» YOUR TASKS:
a - From the Santosh Thundiyil biography, list every film it names along with the year given for each.
b - Answer these questions using the Santosh Thundiyil biography.
(i) In what year did he earn his postgraduate diploma in cinematography?
(ii) Where was the second European Seminar for Student Directors of Photography held?
(iii) Which cinematographers did he assist?
c - Write out the passage of the Santosh Thundiyil biography between "Santosh Thundiyil is" and "Jai Ho (2014).", inclusive, keeping every word unchanged.

» SELECTED EXCERPT:

══════════

- Born: Changanassery, Kerala, India
- Education: Film and Television Institute of India
- Occupation: Cinematographer
- Website: www.santoshthundiyil.com

= Santosh Thundiyil =

Indian cinematographer

Santosh Thundiyil is an Indian cinematographer. He is known for films such as Kuch Kuch Hota Hai (1998), Devadoothan (2000), Krrish (2006), Pinjar (2003), Rowdy Rathore (2012) and Jai Ho (2014).

==Early life and education==
Santosh grew up in the town of Changanacherry in Kerala. He completed his schooling at Sacred Heart English Medium School and graduated with a degree in chemistry from St. Berchmans College, Changanacherry. In 1994, he earned a postgraduate diploma in cinematography from the Film and Television Institute of India (FTII) in Pune. As a student, he was selected to represent Asia at the second European Seminar for Student Directors of Photography, held at the National Film School in Budapest, Hungary.

==Career==
Santosh assisted cinematographers Govind Nihlani, Venu and Binod Pradhan. He has a number of commercials and documentary films to his credit. He received further training under renowned cinematographers Billy Williams and Dean Cundey during the European Seminar for Student Directors of Photography. He is a visiting professor at the Indian Institute of Technology, Mumbai (IIT Mumbai) and his alma mater, the Film and Television Institute of India, Pune (FTII, Pune).

══════════

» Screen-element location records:
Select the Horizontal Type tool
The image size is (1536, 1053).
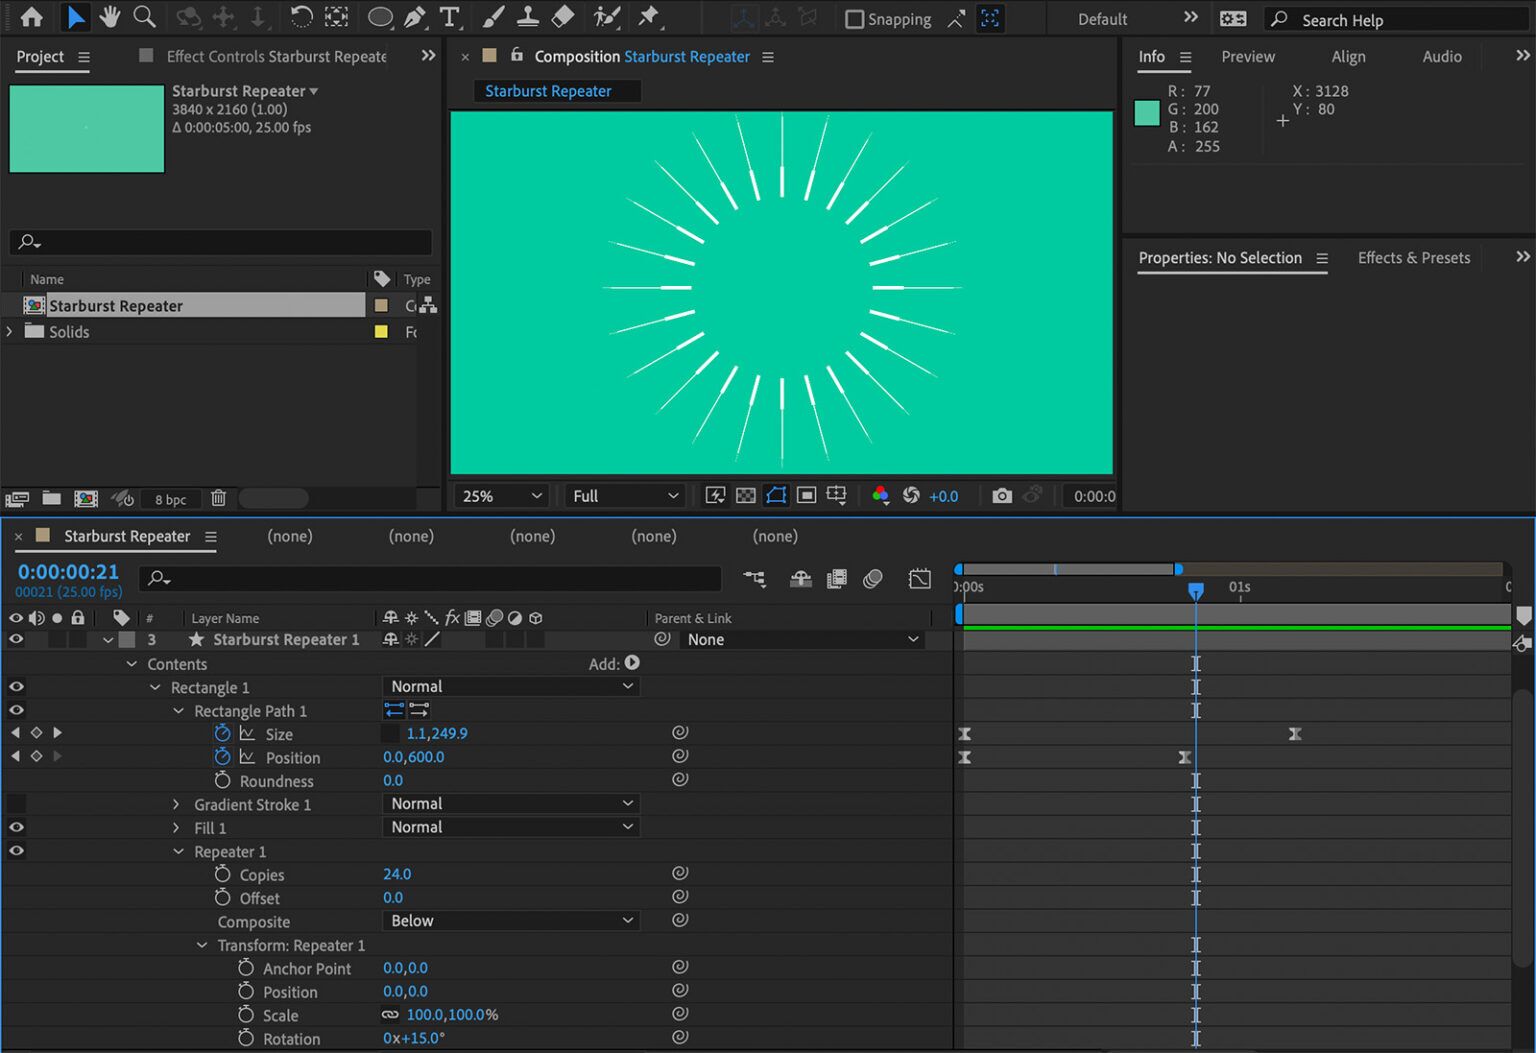(450, 17)
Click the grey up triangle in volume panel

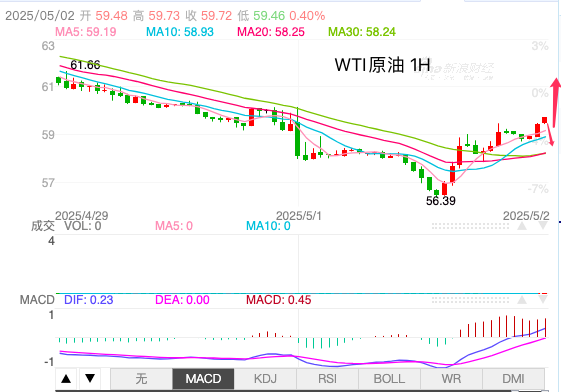click(x=522, y=226)
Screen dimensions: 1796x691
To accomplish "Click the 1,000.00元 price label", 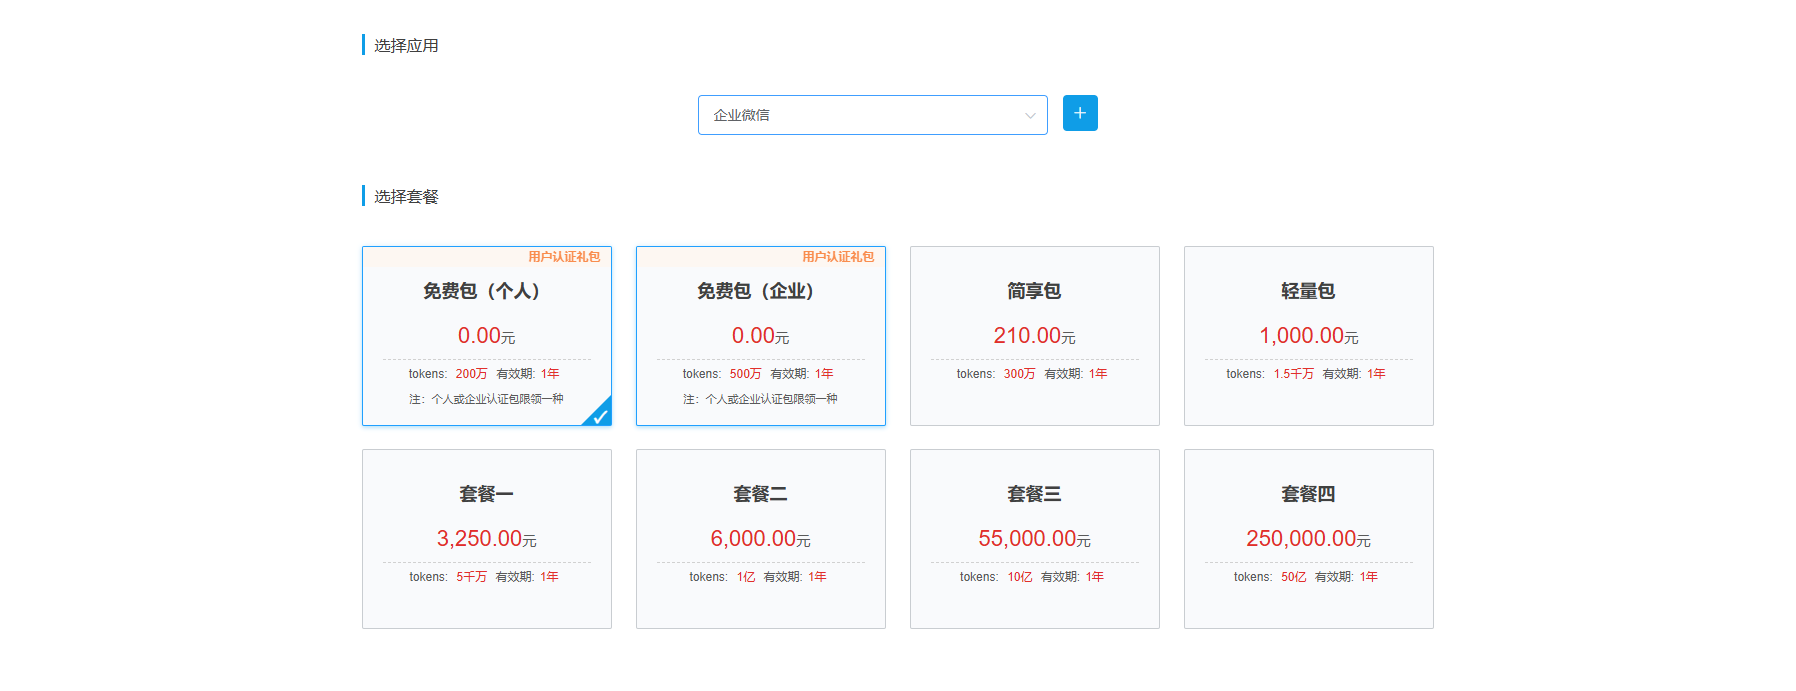I will (x=1308, y=336).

══════════

» WRITTEN RESPONSES:
a -
Kuch Kuch Hota Hai (1998)
Devadoothan (2000)
Krrish (2006)
Pinjar (2003)
Rowdy Rathore (2012)
Jai Ho (2014)

b -
(i) 1994
(ii) At the National Film School in Budapest, Hungary
(iii) Govind Nihlani, Venu and Binod Pradhan

c -
Santosh Thundiyil is an Indian cinematographer. He is known for films such as Kuch Kuch Hota Hai (1998), Devadoothan (2000), Krrish (2006), Pinjar (2003), Rowdy Rathore (2012) and Jai Ho (2014).